The Conservatives' plan outlines intensity-based emissions targets that will not be implemented until 2010, and will have no hard caps on emissions. The government's announced target is by 2020 to reduce greenhouse gas emissions to 20 percent below the 2006 level.
Based on this plan, Canada will be in violation of international law and will be the only Kyoto Protocol nation to have reneged on its commitments.
Gore said he was surprised to see that the Conservative plan uses the concept of "intensity reduction," which he said is a "poll-tested phrase" developed in Houston by the so-called think tanks financed by polluters.
The administration of President George W. Bush uses the measure of greenhouse gas intensity - a comparison of emissions with economic growth - rather than the absolute emissions reductions measurements under the Kyoto Protocol.
Baird said the Conservatives' plan will for the first time "force" industry to reduce greenhouse gases. Baird said the plan would bring down greenhouse gas emissions to achieve the government's goal of "an absolute reduction of 150 megatonnes by 2020."
In announcing the new plan, Baird blamed the previous Liberal government for Canada's rising greenhouse gas emissions.
"The previous government was never able to put on the brakes. We will do that beginning today," said Baird, pledging to stop the rise in Canada's greenhouse gases "in three to five years."
But Canada has ratified the Kyoto Protocol, and the new plan does not meet the legally binding Kyoto target of a reduction of six percent of greenhouse gas emissions from 1990 levels by 2012 - five years from now.
The Conservative government rejected the Kyoto targets, stating that Canada could not meet them.
"If the Liberal government had instituted this plan in 1998 when they signed Kyoto, Canada would have achieved its emissions target. Canada would be at Kyoto today," said Baird.
But Liberal Leader Stephane Dion supported Gore's assessment of the Conservatives' plan. At a festival in Toronto he said, "The world expects Canada will do its share - more than that, that Canada will be a leader and we are failing the world. We are failing Canadians."
New Democratic Party Leader Jack Layton, who was at the same festival, also backed Gore's criticism. "Let me remind Mr. Baird and the Liberals before him that the U.S. has done better in reducing their emissions than Canada has under the Liberals and the Conservatives," he said.
Green Party of Canada Leader Elizabeth May, said Saturday that the Conservatives' plan is "not a climate change plan, it's a climate disaster plan."
"The framework makes clear that the Harper Government is abandoning any attempt to reach Canada’s legally binding targets under the Kyoto Protocol," said May.

[Records from a pointing dataset]
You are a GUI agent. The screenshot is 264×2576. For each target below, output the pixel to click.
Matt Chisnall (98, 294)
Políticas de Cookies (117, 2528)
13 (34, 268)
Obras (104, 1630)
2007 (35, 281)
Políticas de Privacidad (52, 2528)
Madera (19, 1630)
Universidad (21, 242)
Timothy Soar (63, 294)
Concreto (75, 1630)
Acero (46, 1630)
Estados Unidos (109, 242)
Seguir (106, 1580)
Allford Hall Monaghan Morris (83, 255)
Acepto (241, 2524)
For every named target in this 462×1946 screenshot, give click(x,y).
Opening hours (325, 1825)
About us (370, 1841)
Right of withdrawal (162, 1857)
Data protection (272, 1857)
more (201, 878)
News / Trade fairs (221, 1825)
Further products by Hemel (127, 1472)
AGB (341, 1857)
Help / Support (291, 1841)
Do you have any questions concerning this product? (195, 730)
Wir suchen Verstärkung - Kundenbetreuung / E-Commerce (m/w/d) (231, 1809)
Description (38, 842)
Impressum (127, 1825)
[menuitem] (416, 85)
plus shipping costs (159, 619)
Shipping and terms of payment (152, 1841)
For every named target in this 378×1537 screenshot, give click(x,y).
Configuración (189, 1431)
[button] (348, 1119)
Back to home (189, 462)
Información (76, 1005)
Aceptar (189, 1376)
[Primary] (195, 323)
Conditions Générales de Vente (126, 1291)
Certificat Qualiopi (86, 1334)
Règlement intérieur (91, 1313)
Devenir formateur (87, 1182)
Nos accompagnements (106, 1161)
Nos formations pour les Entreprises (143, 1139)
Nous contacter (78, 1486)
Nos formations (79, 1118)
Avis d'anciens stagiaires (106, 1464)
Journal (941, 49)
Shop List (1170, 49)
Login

◆ Stated goal
Write out the passage on Canada's climate plan between "Gore said he" and "greenhouse gas emissions.", inclusive, switching "Houston" to "Dallas".

◆ Completed exercise
Gore said he was surprised to see that the Conservative plan uses the concept of "intensity reduction," which he said is a "poll-tested phrase" developed in Dallas by the so-called think tanks financed by polluters.
The administration of President George W. Bush uses the measure of greenhouse gas intensity - a comparison of emissions with economic growth - rather than the absolute emissions reductions measurements under the Kyoto Protocol.
Baird said the Conservatives' plan will for the first time "force" industry to reduce greenhouse gases. Baird said the plan would bring down greenhouse gas emissions to achieve the government's goal of "an absolute reduction of 150 megatonnes by 2020."
In announcing the new plan, Baird blamed the previous Liberal government for Canada's rising greenhouse gas emissions.